[Start of READING TEXT]

Lhotse

Latest version: v1.29.0

Safety actively analyzes 688705 Python packages for vulnerabilities to keep your Python projects secure.

Scan your dependencies

Page 7 of 8

0.8

Breaking changes
- Lhotse `CutSampler` classes now return mini-batch `CutSet`s instead of a list of string cut IDs (Lhotse Dataset classes are adjusted correspondingly) (345)
- Cut refactoring (`Cut` is now an abstract base class for all cut types; what was previously called `Cut` is now called `MonoCut`) (328)
- CLI: `lhotse obtain` is now `lhotse download` (329)

Corpora
- TIMIT (324 thanks luomingshuang)
- Fisher English (374 thanks videodanchik)
- Fisher Spanish (376 thanks videodanchik)
- yesno (380 thanks csukuangfj)
- improvements to GigaSpeech recipe (329 334 337 381 thanks jimbozhang)
- including word alignments in LibriSpeech recipe (379)

New features

CutSampler improvements (PyTorch data API)

- `ZipSampler` for batches constructed from different cut sources (344 347 363 thanks for fixes janvainer)
- `drop_last` option and `get_report()` method for cut samplers (357)
- `find_pessimistic_batches` utility to help fail fast with GPU OOM (358)

[End of READING TEXT]
[Start of SUPPLIED DATA]

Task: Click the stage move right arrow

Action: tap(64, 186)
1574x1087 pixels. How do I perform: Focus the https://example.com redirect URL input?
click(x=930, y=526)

[End of SUPPLIED DATA]

## INSTRUCTION 1
From the Lhotse release notes, reproduce the passage from "Page 7 of 8" to "adjusted correspondingly) (345)" word for word.
## INSTRUCTION 2
According to the Lhotse release notes, what is the CLI command `lhotse obtain` called now?
## INSTRUCTION 3
Extend the Lhotse release notes, picking up after their last line.

## TASK OUTPUT 1
Page 7 of 8

0.8

Breaking changes
- Lhotse `CutSampler` classes now return mini-batch `CutSet`s instead of a list of string cut IDs (Lhotse Dataset classes are adjusted correspondingly) (345)

## TASK OUTPUT 2
`lhotse download`

## TASK OUTPUT 3
- streaming variant of shuffling for lazy CutSets in samplers (359)
- a bucketing method with equal cumulative bucket duration for `BucketingSampler` (365)
- approximate proportional sampling in `BucketingSampler` (372)

I/O improvements

- chunked OPUS file reads (339)
- chunked sphere file reads (367 thanks videodanchik)
- faster `OnTheFlyFeatures` (padding audio instead of features) (352)
- `ChunkedLilcomHdf5Writer` (and reader) for efficient chunk reads of lilcom-compressed arrays (334)
- a global cache for re-using smart_open connection sessions (improves performance for repeated smart_open calls e.g., to S3) (335, thanks oplatek)

Data augmentation

- tempo perturbation (375 thanks janvainer)
- volume perturbation (382 thanks videodanchik)

Others
- `CutSet.trim_to_supervision` has new arguments for including actual acoustic context next to the supervisions (330 331)
- `SupervisionSegment` is now mutable (and all Lhotse manifests will remain mutable) (333)
- `.shuffle()` method for Lhotse `*Set` classes (341)
- `lhotse fix` CLI (360)
- `lhotse install-sph2pipe` for handling LDC corpora compressed with `shorten` (auto-registers sph2pipe so no further actions are needed) (370)


General improvements
- refreshed docs (327 328 330)
- improvements to downloading corpora (340)
- experimental dataloader that allows two levels of parallelism (343, might be abandoned for other alternatives)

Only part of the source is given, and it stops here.